▶ **Problem**: Give back exactly the line containing "Where should I" and all that follow it in the data below, with the pictures left out.

[[ Dataset records open ]]

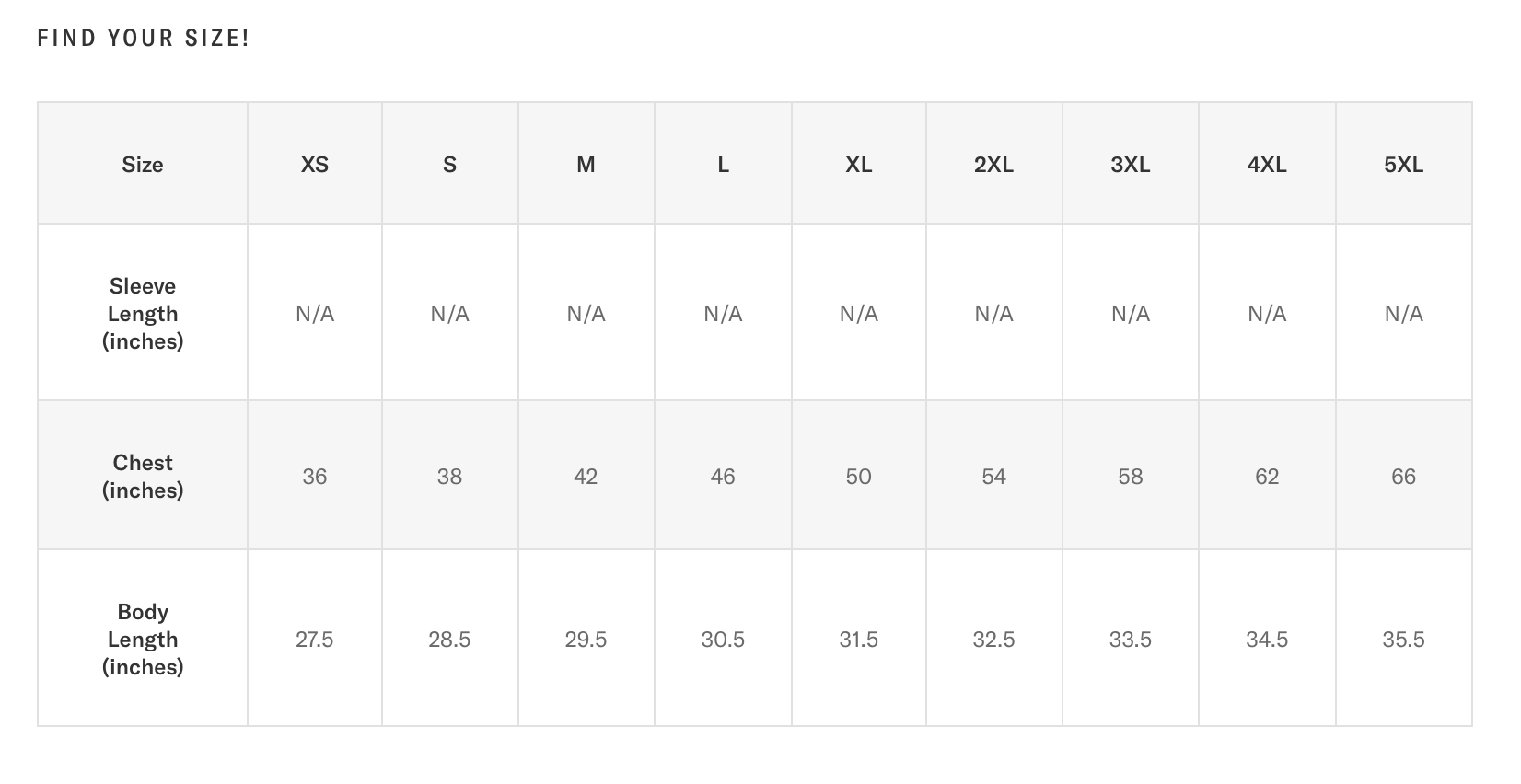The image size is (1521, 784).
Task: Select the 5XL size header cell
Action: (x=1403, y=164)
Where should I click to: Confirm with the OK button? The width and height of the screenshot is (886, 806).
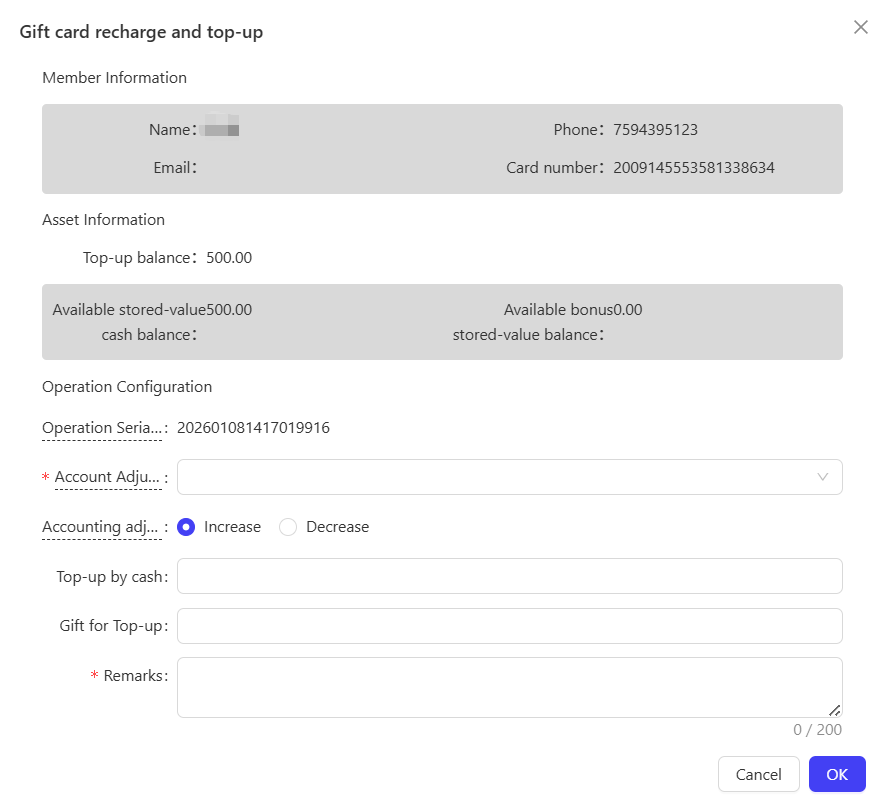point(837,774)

[[ Dataset records closed ]]

▶ **Your solution**:
Where should I click to: Confirm with the OK button? The width and height of the screenshot is (886, 806).
point(837,774)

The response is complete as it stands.